Intra-patient comparison of microarchitecture of tumour negative lymph nodes from oesophageal cancer patients - Results from the MRC Oe02 trial.

Abstract

Background: Regional lymph node (LN) status is a key prognostic factor in oesophageal cancer (OeC). Tumour-derived antigens can activate immune reactions in LNs, potentially reflecting the host's anti-tumour immune response. It remains unclear whether this response is homogeneous across all tumour negative LNs (LNneg) within individual OeC patients.

Purpose: To investigate the hypotheses: (1) the host anti-tumour immune response is similar in all LNneg from an individual OeC patient reflected in a similar microarchitecture in all LNneg; and (2) immune response measured in the largest LNneg can represent that of all LNnegs.

Methods: (y)pN0 patients from the Oe02 trial with at least two LNneg were included. Microarchitectural LN features (germinal centres (GermC), lymphocytes outside GermCs (lymphocytes), histiocytes) were morphometrically quantified. Linear mixed-effects models, intraclass correlation coefficients (ICC) and Bland-Altman plots were used to determine systematic bias, reliability/variability and agreement of LNneg microarchitecture measurements.
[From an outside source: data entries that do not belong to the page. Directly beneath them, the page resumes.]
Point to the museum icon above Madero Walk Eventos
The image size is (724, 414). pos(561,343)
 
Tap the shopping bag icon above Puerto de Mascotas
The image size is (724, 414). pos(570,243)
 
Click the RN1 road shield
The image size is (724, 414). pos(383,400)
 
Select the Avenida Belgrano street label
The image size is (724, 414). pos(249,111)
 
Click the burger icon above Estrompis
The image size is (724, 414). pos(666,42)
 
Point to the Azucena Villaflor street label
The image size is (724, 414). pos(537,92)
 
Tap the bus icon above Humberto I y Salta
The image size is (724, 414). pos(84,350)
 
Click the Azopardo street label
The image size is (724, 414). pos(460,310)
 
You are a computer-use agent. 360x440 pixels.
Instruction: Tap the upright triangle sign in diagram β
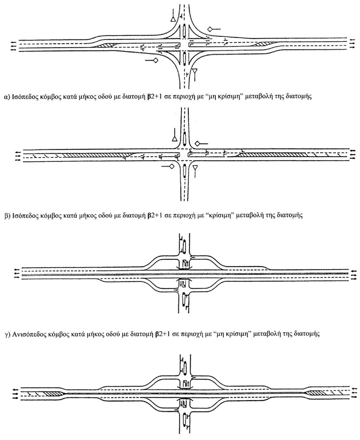174,139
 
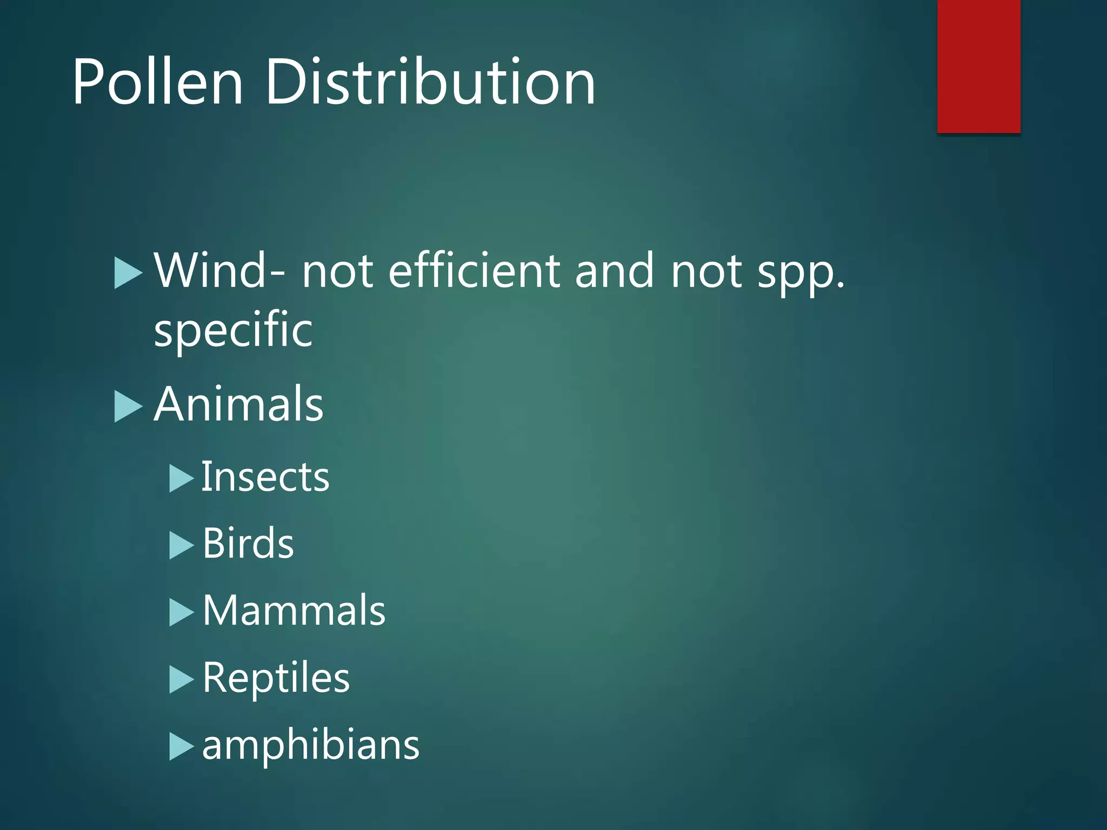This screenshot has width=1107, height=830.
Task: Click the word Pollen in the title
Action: click(158, 82)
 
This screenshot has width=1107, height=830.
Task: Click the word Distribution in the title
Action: click(430, 82)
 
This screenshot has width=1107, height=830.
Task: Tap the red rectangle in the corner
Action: click(978, 66)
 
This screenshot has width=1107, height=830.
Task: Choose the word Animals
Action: click(238, 404)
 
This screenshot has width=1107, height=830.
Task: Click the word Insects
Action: click(265, 477)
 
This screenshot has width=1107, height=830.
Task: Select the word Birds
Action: click(248, 544)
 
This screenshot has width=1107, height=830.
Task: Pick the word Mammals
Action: click(294, 611)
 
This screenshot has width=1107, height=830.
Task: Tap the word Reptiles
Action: click(276, 678)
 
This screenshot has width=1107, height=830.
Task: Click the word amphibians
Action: click(311, 745)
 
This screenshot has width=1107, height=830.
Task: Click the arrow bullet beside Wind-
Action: click(128, 273)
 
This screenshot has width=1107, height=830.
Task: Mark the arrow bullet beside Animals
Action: click(128, 406)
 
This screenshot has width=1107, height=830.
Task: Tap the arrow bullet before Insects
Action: click(181, 478)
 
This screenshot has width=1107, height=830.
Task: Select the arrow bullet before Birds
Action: click(181, 545)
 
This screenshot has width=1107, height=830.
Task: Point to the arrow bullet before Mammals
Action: click(181, 612)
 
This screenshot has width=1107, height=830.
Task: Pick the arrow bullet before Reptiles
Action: click(181, 679)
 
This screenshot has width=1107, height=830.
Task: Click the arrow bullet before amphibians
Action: click(181, 746)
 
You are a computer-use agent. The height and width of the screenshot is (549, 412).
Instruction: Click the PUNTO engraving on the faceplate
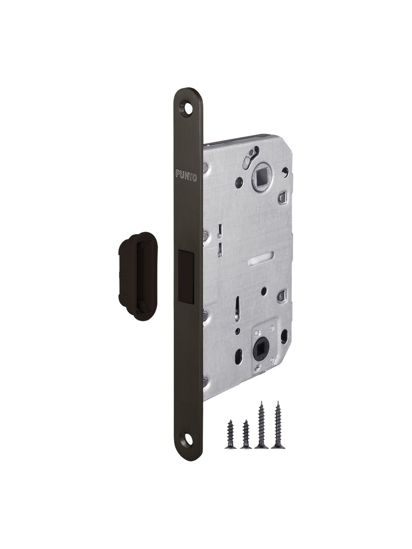(186, 176)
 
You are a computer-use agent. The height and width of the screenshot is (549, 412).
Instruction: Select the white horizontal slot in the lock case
(261, 263)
Results: Linear mixed-effects models showed no systematic bias in LNneg microarchitectural features within a patient. The ICC revealed moderate variability for lymphocytes (ICC: 0.39; 95 %CI: 0.01- 0.61, p = 0.02)) and GermC (ICC: 0.50; 95 %CI: 0.22-0.68, p < 0.001), and high variability for histiocytes (ICC: 0.07 (95 %CI: -0.45-0.40, p = 0.38). Bland-Altman plots showed that 5.0 % of GermC, 5.0 % of histiocytes and 8.5 % of lymphocyte measurements were outside the 95 % limits of agreement.

Conclusions: This is the first study to systematically assess agreement of microarchitectural features in LNneg within an individual (y)pN0 OeC patient. The absence of systematic bias supports using largest LNneg as surrogate for OeC patient's overall anti-tumour immune response.